The SEOPress – On-site SEO & Analytics WordPress plugin suffers from a stored cross-site scripting vulnerability (CWE-79) identified as CVE-2024-1134. This vulnerability allows attackers with contributor or higher access to inject arbitrary web scripts via SEO title, description, and other parameters due to inadequate input sanitization and output escaping. When other users access the injected pages, the malicious scripts execute, potentially leading to session hijacking or other client-side attacks. The vulnerability affects all versions up to and including 7.5.2.1. The CVSS 3.1 base score is 6.4 (AV:N/AC:L/PR:L/UI:N/S:C/C:L/I:L/A:N), reflecting network attack vector, low attack complexity, required privileges of contributor level, no user interaction, scope change, and limited confidentiality and integrity impact without availability impact. No patch or official fix has been documented in the provided data.
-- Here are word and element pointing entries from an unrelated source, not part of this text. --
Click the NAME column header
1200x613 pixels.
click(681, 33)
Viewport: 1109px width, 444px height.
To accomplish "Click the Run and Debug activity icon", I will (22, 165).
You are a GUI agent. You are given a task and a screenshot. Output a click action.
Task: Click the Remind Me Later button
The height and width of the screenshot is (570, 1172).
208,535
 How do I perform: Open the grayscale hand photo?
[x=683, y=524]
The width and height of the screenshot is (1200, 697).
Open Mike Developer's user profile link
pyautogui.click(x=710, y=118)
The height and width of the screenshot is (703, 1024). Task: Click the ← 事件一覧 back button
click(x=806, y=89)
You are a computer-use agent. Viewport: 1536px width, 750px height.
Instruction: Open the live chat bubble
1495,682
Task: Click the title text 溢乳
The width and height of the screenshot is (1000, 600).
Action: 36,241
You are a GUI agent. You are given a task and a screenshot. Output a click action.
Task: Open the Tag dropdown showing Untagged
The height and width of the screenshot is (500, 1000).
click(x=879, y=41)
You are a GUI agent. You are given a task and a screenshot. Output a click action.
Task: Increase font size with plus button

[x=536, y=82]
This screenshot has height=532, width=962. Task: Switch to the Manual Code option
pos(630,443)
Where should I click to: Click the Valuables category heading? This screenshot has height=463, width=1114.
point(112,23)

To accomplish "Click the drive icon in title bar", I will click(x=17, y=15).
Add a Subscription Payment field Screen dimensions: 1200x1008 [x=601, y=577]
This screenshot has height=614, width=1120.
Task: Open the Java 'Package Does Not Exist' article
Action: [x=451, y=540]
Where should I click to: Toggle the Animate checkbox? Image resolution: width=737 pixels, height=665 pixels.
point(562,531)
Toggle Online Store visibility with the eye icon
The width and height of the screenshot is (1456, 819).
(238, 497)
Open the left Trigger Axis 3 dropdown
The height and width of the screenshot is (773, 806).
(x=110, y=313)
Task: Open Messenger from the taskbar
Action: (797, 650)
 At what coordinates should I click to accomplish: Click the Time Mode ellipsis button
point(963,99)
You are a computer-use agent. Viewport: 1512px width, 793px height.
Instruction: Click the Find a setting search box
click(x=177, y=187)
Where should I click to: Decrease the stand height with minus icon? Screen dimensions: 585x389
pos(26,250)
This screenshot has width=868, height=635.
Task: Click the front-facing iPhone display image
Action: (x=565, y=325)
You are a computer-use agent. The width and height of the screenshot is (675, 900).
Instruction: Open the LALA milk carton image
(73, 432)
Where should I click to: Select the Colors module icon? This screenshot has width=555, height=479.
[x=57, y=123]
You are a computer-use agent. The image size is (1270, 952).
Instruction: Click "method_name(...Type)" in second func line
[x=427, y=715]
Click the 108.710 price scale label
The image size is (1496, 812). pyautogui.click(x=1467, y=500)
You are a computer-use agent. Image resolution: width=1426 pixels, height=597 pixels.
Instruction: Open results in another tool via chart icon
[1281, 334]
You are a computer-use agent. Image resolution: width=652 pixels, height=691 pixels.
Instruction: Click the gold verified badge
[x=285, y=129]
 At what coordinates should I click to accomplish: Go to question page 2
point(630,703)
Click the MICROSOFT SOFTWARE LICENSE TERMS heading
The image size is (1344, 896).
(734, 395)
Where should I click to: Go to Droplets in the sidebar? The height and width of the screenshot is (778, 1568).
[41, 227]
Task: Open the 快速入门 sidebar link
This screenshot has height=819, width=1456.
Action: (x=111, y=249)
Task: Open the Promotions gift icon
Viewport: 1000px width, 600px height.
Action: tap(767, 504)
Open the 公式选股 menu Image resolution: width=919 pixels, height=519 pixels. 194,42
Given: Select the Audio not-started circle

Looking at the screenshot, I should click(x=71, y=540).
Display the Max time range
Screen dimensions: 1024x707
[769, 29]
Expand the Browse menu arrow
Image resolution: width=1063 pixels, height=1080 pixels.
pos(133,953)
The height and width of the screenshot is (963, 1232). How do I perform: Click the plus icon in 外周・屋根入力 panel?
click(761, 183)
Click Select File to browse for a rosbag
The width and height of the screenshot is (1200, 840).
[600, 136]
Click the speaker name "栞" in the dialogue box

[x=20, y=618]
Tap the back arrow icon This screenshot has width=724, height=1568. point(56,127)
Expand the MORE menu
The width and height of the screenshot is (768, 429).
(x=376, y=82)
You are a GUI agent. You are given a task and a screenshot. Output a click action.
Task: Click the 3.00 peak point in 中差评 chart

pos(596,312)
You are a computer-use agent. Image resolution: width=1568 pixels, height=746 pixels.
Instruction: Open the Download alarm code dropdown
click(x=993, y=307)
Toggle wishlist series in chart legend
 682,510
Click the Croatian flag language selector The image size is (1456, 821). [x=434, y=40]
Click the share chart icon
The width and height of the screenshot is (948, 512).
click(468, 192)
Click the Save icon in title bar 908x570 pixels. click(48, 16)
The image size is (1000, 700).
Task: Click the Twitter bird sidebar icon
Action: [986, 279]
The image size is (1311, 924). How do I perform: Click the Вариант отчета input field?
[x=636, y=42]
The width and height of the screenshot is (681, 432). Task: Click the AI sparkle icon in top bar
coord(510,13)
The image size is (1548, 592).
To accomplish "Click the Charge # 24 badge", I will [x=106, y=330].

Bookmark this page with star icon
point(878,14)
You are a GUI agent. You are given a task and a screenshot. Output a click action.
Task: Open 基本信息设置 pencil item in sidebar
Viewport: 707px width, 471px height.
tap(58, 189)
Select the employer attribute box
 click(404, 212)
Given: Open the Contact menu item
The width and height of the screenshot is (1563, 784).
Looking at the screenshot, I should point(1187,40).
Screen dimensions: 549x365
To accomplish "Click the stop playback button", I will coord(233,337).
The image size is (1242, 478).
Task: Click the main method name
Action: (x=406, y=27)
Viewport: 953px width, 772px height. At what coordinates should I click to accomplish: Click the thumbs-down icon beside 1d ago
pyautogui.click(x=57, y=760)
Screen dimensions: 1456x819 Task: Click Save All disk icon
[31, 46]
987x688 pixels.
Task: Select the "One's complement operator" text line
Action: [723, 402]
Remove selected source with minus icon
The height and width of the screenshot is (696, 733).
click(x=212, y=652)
Successful exploitation allows an attacker with contributor or higher privileges to inject persistent malicious scripts into SEO-related fields. These scripts execute in the context of users viewing the affected pages, potentially compromising user sessions or performing unauthorized actions. The impact is limited to confidentiality and integrity with no availability impact. The vulnerability requires authenticated access at contributor level or above, reducing the attack surface compared to unauthenticated vulnerabilities.

Patch status is not yet confirmed — check the vendor advisory for current remediation guidance. Until an official fix is available, it is recommended to restrict contributor-level access to trusted users only. Avoid entering untrusted input into SEO title and description fields. Monitor official SEOPress and WordPress security advisories for updates regarding a patch or mitigation. No vendor advisory or patch links are currently provided.